Main Street Farm to Table event highlights local producers, importance of support

The farm-to-table movement is by no means a new concept; for ages, it was the normal way people consumed their food. However, the idea to serve local, direct-from-the-producer foods in restaurants or cafeterias is starting to catch on more and more, and it is primarily how Megan Pryke makes a living in Newton.

As owner of The Lemon Tree Tea House & Restaurant, Pryke takes pride in her work knowing most of the ingredients she uses to make her fresh quiches and Scotch meat pies come directly from a local proprietor or farmer. Apart from ingredients like sugar and the like, everything is homemade with freshly acquired goods.

“When I say we are doing things from scratch, we are doing them right down to the last, minute details from scratch,” Pryke said, noting she will find local produce from places outside of Jasper County like Grinnell and Elkhart, just to name a few. “We do, quite literally, everything from scratch.”

So being involved in Newton Main Street’s Farm to Table event this weekend was a no brainer. Erin Yeager, executive director of Newton Main Street, is helming the event this year with the help of 13 donors and numerous food suppliers.
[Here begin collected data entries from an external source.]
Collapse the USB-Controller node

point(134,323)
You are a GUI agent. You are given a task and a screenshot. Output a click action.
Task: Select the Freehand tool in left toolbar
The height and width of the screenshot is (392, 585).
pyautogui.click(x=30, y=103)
As of Tuesday, roughly 80 people have signed up for the Saturday afternoon meal.

In addition to spreading more awareness about the Farm to Table movement and the proprietors working to give people fresh, local ingredients, the event is a fundraiser for downtown “utility wraps” to be used on the utility boxes near the south corners of the square by the stoplights. Yeager said they will spruce up the aesthetics.

From 5 to 9 p.m., guests who have purchased a ticket before Thursday at the Newton Main Street Office, 112 First St. N., will be treated to a five-course meal and food samplings in the newly refurbished Hotel Maytag Ballroom. The menu will be prepared by The Lemon Tree Tea House & Restaurant and Z Marie’s.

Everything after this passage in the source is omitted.